Performance Award Agreement
You have been selected to receive a Performance Award as specified below:
Participant: Ted G. Warner
Date of Grant: March 16, 2026
Number of Performance SharesGranted: 1,221,346
Performance Period: The five-year period beginning on January 1, 2026, during which the Management Objectives (each as defined on Exhibit A) for each Performance Tranche (as defined on Exhibit A)must be achieved (the “Performance Period”).
Formula for Determining Shares Earned: Except as otherwise provided in Section 4 or Section 5 of this Agreement, the number of Shares subject to this Performance Award (hereinafter, the “Performance Shares”) that become vested, if any, will be determined based on achievement of the Management Objectives (as defined on Exhibit A). Except as otherwise provided in Section 4 or Section 5 of this Agreement, before the Performance Shares for a Performance Tranche are treated as earned and vested by the Participant as of the date on which the Committee certifies that the applicable Management Objectives have been achieved, which the Committee shall do as soon as practicable following achievement of the applicable Management Objectives.

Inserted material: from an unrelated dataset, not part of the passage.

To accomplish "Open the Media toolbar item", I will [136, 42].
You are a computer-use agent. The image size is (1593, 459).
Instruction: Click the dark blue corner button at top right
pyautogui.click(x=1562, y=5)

THIS PERFORMANCE AWARD AGREEMENT (this “Agreement”), effective as of the Date of Grant, evidences the grant of Performance Shares by New Era Energy & Digital, Inc, (formerly known as New Era Helium Corp.), a Nevada corporation (the “Company”), to the Participant named above (the “Participant”).
The Performance Shares granted pursuant to this Agreement are granted as an inducement material to the Participant’s acceptance of employment with the Company in accordance with Nasdaq Listing Rule 5635(c)(4). This Award is not granted under the New Era Helium Corp. 2024 Equity Incentive Plan (as amended from time to time, the “Plan”); however, for purposes of interpreting this Agreement, all capitalized terms not otherwise defined herein shall have the meanings set forth in the Plan, and the provisions of the Plan (other than Sections 3.1, 3.2 and 3.3 therein) shall apply to this Agreement as if incorporated herein, except to the extent inconsistent with this Agreement.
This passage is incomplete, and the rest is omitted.